• RECORDS FOR PROCESSING:
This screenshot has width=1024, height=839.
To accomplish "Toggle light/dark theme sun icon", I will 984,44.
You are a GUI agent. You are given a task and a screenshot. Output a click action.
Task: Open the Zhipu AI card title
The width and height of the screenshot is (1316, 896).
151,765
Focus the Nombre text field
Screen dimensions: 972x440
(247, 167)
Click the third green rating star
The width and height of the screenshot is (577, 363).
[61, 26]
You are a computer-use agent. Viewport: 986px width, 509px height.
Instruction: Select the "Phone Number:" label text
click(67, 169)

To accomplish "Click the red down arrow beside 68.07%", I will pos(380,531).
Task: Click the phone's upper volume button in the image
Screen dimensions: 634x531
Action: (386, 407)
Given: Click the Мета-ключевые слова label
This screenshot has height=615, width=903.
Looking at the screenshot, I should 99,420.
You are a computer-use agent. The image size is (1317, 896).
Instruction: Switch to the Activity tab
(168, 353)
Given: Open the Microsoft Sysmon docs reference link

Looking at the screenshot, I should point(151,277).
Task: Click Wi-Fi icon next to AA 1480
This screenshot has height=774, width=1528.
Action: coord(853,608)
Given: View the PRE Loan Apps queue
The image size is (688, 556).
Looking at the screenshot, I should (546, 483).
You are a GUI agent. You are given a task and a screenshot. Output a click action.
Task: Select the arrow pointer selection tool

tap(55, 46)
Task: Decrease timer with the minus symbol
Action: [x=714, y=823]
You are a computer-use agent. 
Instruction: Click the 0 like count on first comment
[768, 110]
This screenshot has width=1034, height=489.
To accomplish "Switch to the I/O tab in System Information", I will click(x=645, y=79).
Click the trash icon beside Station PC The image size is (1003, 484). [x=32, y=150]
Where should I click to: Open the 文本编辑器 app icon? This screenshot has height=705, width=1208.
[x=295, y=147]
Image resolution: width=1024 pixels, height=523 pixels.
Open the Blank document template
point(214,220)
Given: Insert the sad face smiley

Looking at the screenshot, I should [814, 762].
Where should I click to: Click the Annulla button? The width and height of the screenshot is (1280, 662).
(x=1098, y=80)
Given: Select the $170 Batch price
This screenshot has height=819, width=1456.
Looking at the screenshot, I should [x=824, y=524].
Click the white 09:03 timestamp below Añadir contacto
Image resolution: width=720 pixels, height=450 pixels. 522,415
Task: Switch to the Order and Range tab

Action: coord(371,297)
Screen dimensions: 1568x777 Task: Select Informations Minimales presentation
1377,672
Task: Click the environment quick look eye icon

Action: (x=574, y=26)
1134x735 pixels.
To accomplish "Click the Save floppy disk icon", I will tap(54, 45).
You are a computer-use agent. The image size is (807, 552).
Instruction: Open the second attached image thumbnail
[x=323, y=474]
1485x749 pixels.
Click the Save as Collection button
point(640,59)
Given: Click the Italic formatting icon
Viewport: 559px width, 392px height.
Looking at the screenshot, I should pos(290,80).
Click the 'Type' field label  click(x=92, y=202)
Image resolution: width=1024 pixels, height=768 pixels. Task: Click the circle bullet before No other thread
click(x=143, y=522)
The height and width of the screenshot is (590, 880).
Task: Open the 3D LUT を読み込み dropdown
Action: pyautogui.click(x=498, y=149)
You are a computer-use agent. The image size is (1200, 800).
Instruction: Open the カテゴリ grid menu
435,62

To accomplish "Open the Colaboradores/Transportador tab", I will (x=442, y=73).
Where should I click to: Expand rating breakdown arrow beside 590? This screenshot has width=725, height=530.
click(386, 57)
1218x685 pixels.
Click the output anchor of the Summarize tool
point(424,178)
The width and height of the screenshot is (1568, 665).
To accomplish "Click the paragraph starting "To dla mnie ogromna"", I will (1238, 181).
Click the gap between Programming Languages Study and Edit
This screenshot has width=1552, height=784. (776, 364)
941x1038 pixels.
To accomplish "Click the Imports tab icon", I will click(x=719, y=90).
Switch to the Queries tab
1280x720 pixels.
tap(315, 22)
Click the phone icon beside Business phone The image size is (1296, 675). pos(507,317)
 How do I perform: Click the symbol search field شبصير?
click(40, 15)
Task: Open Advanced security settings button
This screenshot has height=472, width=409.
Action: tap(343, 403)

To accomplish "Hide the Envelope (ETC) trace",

• EXERCISE PROMPT: Transcribe every record above exactly as it appears.

• FINISHED TASK:
This screenshot has width=1024, height=839.
To accomplish "Toggle light/dark theme sun icon", I will 984,44.
You are a GUI agent. You are given a task and a screenshot. Output a click action.
Task: Open the Zhipu AI card title
The width and height of the screenshot is (1316, 896).
151,765
Focus the Nombre text field
Screen dimensions: 972x440
(247, 167)
Click the third green rating star
The width and height of the screenshot is (577, 363).
[61, 26]
You are a computer-use agent. Viewport: 986px width, 509px height.
Instruction: Select the "Phone Number:" label text
click(67, 169)

To accomplish "Click the red down arrow beside 68.07%", I will pos(380,531).
Task: Click the phone's upper volume button in the image
Screen dimensions: 634x531
Action: (386, 407)
Given: Click the Мета-ключевые слова label
This screenshot has height=615, width=903.
Looking at the screenshot, I should 99,420.
You are a computer-use agent. The image size is (1317, 896).
Instruction: Switch to the Activity tab
(168, 353)
Given: Open the Microsoft Sysmon docs reference link

Looking at the screenshot, I should point(151,277).
Task: Click Wi-Fi icon next to AA 1480
This screenshot has height=774, width=1528.
Action: coord(853,608)
Given: View the PRE Loan Apps queue
The image size is (688, 556).
Looking at the screenshot, I should (546, 483).
You are a GUI agent. You are given a task and a screenshot. Output a click action.
Task: Select the arrow pointer selection tool

tap(55, 46)
Task: Decrease timer with the minus symbol
Action: [x=714, y=823]
You are a computer-use agent. 
Instruction: Click the 0 like count on first comment
[768, 110]
This screenshot has width=1034, height=489.
To accomplish "Switch to the I/O tab in System Information", I will click(x=645, y=79).
Click the trash icon beside Station PC The image size is (1003, 484). [x=32, y=150]
Where should I click to: Open the 文本编辑器 app icon? This screenshot has height=705, width=1208.
[x=295, y=147]
Image resolution: width=1024 pixels, height=523 pixels.
Open the Blank document template
point(214,220)
Given: Insert the sad face smiley

Looking at the screenshot, I should [814, 762].
Where should I click to: Click the Annulla button? The width and height of the screenshot is (1280, 662).
(x=1098, y=80)
Given: Select the $170 Batch price
This screenshot has height=819, width=1456.
Looking at the screenshot, I should [x=824, y=524].
Click the white 09:03 timestamp below Añadir contacto
Image resolution: width=720 pixels, height=450 pixels. 522,415
Task: Switch to the Order and Range tab

Action: coord(371,297)
Screen dimensions: 1568x777 Task: Select Informations Minimales presentation
1377,672
Task: Click the environment quick look eye icon

Action: (x=574, y=26)
1134x735 pixels.
To accomplish "Click the Save floppy disk icon", I will tap(54, 45).
You are a computer-use agent. The image size is (807, 552).
Instruction: Open the second attached image thumbnail
[x=323, y=474]
1485x749 pixels.
Click the Save as Collection button
point(640,59)
Given: Click the Italic formatting icon
Viewport: 559px width, 392px height.
Looking at the screenshot, I should pos(290,80).
Click the 'Type' field label  click(x=92, y=202)
Image resolution: width=1024 pixels, height=768 pixels. Task: Click the circle bullet before No other thread
click(x=143, y=522)
The height and width of the screenshot is (590, 880).
Task: Open the 3D LUT を読み込み dropdown
Action: pyautogui.click(x=498, y=149)
You are a computer-use agent. The image size is (1200, 800).
Instruction: Open the カテゴリ grid menu
435,62

To accomplish "Open the Colaboradores/Transportador tab", I will (x=442, y=73).
Where should I click to: Expand rating breakdown arrow beside 590? This screenshot has width=725, height=530.
click(386, 57)
1218x685 pixels.
Click the output anchor of the Summarize tool
point(424,178)
The width and height of the screenshot is (1568, 665).
To accomplish "Click the paragraph starting "To dla mnie ogromna"", I will (1238, 181).
Click the gap between Programming Languages Study and Edit
This screenshot has width=1552, height=784. (776, 364)
941x1038 pixels.
To accomplish "Click the Imports tab icon", I will click(x=719, y=90).
Switch to the Queries tab
1280x720 pixels.
tap(315, 22)
Click the phone icon beside Business phone The image size is (1296, 675). pos(507,317)
 How do I perform: Click the symbol search field شبصير?
click(40, 15)
Task: Open Advanced security settings button
This screenshot has height=472, width=409.
Action: tap(343, 403)

To accomplish "Hide the Envelope (ETC) trace",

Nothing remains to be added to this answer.